> DOCUMENT TEXT
The named defendants are Sanofi Aventis, Eli Lily USA, Novo Nordisk, and AstraZeneca Pharmaceuticals.

The 340(b) program, in part, provides savings that fund safety-net hospitals “which provide healthcare services to low-income and underserved” Americans, the complaint said. “Covered entities, such as federally qualified health centers; federally qualified health center look-alikes; native Hawaiian health centers; (and) tribal or urban Indian health centers,” among others, can participate in the program where drugs are provided at cost or with steep discounts to patients directly.

The plaintiffs noted that the defendant companies made strident efforts to limit the amount of access to diabetes medications that were a part of the 340(b) program to participating facilities in 2020. The plaintiffs characterized these lobbying efforts as a failure, culminating in Executive Order 13937, which reaffirmed the need for these medications and did not limit the access to the extent the defendants were seeking.

All defendants then over the course of time between the Executive Order and the filing of the case, allegedly limited the locations that participating facilities could elect to dispense the medication on their behalf to one, which drastically reduced the geographic area that could be served by the program. The plaintiffs noted that the defendants’ actions were concerted in that they used the same lobbyists, made the same restrictions, and followed the same timeline for restrictions that permitted all of the major manufacturers to make the same restrictions without loosing the market share they currently had due to hospitals making contracts with their competitors.

The plaintiffs are suing for Section 1 of the Sherman Act. state antitrust in 16 states, and unjust enrichment under all 50 states as well as the District of Columbia. Plaintiffs are represented by the firm of Harter Secrest & Emery.

> SUPPLIED INFORMATION

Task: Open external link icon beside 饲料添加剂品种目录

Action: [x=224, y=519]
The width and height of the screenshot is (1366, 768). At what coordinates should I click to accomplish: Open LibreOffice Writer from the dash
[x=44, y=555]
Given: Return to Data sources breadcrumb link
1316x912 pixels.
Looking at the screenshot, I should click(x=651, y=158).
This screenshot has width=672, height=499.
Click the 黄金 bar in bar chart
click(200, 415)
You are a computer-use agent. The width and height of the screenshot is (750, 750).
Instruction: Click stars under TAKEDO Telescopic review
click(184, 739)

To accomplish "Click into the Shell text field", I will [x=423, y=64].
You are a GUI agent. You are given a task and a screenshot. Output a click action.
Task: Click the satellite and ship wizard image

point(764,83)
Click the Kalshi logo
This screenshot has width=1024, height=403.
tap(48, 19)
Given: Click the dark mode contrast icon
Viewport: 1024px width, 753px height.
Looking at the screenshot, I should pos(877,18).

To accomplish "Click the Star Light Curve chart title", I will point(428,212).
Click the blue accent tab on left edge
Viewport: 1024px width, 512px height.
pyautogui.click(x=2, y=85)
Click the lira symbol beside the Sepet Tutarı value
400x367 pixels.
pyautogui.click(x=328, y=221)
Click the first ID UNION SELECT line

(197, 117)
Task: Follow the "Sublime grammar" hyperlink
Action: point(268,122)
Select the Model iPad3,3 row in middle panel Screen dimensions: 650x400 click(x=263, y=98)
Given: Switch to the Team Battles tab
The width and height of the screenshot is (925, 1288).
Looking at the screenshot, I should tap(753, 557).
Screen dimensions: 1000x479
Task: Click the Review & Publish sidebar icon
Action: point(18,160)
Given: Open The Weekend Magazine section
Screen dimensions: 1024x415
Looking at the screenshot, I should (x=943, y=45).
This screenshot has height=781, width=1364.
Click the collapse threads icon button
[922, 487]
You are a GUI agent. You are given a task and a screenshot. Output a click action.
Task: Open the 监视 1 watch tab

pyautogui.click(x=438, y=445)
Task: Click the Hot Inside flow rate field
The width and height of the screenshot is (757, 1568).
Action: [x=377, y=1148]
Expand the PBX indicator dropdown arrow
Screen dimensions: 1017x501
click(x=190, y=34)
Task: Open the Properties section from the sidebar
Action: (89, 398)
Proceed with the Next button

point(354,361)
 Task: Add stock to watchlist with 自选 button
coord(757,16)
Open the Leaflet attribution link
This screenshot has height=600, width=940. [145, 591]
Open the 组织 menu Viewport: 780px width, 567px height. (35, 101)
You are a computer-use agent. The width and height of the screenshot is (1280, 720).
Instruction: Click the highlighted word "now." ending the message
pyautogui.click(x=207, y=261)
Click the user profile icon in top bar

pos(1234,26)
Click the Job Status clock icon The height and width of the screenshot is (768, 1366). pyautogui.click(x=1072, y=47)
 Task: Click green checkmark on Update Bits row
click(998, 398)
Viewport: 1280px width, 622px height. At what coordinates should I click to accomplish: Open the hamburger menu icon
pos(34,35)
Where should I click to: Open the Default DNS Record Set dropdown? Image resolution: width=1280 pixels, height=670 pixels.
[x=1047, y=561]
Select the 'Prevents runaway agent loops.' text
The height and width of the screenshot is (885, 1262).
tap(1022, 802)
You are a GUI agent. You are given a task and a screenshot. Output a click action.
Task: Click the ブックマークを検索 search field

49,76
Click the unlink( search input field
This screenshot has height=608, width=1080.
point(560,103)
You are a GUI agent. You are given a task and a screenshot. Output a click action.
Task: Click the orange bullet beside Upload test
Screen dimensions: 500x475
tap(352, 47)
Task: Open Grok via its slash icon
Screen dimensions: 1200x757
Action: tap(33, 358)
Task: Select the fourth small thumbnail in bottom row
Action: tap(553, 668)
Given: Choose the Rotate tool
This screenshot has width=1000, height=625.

> EXERCISE
Reproduce, word for word, the section of the lawsuit text above that begins with the words containing "The named defendants" and ends with "to patients directly.".

> OUTPUT BELOW
The named defendants are Sanofi Aventis, Eli Lily USA, Novo Nordisk, and AstraZeneca Pharmaceuticals.

The 340(b) program, in part, provides savings that fund safety-net hospitals “which provide healthcare services to low-income and underserved” Americans, the complaint said. “Covered entities, such as federally qualified health centers; federally qualified health center look-alikes; native Hawaiian health centers; (and) tribal or urban Indian health centers,” among others, can participate in the program where drugs are provided at cost or with steep discounts to patients directly.